Many countries have given them sanctuary and assistance, so that families have shelter, medical care, and basic services, and children can go back to school and parents can go back to work. But the need remains great. And helping refugees isn’t just up to governments—every American can play a role, too.
The United States has a long history of welcoming people fleeing persecution and violence. Over the past 40 years, we have safely welcomed more than 3.2 million refugees representing more than 70 nationalities, helping them build new lives in all 50 states. Refugees enrich their new communities economically and culturally; many go on to be small business owners and serve in the U.S. military. Two of our country’s previous Secretaries of State were refugees.

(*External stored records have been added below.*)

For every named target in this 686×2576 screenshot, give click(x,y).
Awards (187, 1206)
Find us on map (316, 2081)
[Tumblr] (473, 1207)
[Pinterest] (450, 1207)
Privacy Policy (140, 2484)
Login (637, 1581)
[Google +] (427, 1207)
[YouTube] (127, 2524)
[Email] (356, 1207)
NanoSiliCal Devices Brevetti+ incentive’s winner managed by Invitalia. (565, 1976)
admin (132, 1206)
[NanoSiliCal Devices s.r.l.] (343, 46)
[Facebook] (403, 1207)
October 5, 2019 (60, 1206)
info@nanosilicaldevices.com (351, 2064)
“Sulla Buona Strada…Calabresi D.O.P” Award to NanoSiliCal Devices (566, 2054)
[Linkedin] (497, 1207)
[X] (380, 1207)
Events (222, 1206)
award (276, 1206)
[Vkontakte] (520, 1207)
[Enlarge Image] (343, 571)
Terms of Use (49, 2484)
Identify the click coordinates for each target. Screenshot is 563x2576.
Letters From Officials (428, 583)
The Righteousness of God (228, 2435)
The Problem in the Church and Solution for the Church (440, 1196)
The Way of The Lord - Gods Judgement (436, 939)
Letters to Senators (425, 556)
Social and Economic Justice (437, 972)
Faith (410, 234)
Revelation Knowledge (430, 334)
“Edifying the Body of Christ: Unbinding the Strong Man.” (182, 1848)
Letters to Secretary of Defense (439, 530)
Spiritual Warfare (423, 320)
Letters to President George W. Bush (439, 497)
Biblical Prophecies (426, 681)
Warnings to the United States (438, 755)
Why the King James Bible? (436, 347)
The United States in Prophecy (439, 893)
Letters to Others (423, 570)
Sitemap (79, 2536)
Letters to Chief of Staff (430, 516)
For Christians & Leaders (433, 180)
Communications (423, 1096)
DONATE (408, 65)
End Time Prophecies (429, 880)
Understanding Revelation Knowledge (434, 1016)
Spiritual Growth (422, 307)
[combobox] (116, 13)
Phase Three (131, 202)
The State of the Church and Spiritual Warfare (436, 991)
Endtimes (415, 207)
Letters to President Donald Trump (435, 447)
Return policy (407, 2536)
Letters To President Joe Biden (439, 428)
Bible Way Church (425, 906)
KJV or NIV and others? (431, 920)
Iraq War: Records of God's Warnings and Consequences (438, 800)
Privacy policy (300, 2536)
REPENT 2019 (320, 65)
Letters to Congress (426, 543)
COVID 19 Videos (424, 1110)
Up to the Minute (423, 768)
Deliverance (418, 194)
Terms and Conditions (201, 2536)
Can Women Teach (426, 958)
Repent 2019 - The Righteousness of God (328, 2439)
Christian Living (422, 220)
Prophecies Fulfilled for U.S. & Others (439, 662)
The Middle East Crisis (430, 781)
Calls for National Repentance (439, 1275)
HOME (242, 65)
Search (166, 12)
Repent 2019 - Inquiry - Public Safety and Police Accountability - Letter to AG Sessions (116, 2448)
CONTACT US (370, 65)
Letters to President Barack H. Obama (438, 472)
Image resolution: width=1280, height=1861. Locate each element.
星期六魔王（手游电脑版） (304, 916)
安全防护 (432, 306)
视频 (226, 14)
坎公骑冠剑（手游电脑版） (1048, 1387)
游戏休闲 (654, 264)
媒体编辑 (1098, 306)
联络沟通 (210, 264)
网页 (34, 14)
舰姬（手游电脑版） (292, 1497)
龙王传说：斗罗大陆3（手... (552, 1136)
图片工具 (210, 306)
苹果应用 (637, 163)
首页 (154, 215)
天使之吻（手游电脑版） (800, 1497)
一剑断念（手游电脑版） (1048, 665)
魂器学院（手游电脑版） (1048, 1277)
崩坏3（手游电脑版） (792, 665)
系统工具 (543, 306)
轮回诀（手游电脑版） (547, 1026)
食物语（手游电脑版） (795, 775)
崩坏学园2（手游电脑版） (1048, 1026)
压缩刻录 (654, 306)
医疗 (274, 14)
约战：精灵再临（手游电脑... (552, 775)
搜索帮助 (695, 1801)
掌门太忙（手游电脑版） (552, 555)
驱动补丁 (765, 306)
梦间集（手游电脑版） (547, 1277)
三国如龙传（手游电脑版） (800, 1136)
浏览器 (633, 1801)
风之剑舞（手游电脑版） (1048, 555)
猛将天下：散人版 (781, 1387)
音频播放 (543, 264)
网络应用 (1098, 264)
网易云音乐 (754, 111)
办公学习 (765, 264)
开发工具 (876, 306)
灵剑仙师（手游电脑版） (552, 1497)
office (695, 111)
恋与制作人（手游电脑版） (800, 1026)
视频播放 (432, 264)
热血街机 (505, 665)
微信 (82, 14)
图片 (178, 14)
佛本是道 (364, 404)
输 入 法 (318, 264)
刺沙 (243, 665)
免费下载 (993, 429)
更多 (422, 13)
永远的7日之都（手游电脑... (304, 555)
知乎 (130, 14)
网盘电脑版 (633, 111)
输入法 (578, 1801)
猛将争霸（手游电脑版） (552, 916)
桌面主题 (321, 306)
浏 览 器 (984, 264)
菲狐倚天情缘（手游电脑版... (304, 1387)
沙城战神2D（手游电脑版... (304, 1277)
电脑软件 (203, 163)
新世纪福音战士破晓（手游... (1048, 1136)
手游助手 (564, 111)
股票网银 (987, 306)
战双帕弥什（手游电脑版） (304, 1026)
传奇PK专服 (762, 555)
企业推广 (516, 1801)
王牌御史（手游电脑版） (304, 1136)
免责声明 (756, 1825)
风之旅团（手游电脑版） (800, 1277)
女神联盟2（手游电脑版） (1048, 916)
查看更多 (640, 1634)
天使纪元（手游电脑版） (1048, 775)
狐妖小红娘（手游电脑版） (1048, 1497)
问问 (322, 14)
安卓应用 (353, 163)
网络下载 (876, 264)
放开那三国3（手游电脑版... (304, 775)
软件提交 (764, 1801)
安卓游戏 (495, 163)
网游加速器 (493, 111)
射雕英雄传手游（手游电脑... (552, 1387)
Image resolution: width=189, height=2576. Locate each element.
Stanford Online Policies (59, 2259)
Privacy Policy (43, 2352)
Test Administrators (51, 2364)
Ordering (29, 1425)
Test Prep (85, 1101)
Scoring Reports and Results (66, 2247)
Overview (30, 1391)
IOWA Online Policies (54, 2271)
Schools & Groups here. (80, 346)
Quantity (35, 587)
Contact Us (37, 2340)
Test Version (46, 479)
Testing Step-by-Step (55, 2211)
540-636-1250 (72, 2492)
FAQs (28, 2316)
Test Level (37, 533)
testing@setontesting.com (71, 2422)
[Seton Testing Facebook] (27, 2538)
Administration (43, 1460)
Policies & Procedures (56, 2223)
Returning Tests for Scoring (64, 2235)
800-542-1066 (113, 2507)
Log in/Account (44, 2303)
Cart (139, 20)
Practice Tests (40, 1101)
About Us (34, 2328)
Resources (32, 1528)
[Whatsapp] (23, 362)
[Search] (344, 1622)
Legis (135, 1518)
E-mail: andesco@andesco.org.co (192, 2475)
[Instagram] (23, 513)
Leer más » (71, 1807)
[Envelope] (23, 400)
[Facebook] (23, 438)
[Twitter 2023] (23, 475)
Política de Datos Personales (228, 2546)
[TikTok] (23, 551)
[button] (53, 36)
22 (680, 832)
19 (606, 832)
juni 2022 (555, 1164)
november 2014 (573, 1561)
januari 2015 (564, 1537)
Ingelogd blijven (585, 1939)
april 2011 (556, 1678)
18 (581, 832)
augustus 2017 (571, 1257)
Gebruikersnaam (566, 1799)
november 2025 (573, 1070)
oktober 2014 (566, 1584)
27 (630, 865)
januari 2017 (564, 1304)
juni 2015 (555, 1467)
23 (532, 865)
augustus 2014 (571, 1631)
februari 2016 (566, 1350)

President Obama announced that the United States will welcome more refugees from around the world, increasing the number of people we receive by 40 percent over the next two years, to 100,000 in 2017.
Refugees are the most thoroughly screened travelers to our country. This includes security checks, examination of all available biographic and biometric data, consultation of a broad array of law enforcement and intelligence community databases, and extensive interviews before they are cleared to travel to the United States.
As we welcome some refugees to our country, we also help the millions of others living elsewhere. Our country is the world’s largest single humanitarian donor. Each year we support programs across the globe that provide vulnerable families and children life-saving assistance, from food and water to medicine and shelter.
But addressing the current crisis isn’t just about what a government can do. It’s about what every single one of us can do to make sure that those who are displaced can find safe haven and a new start.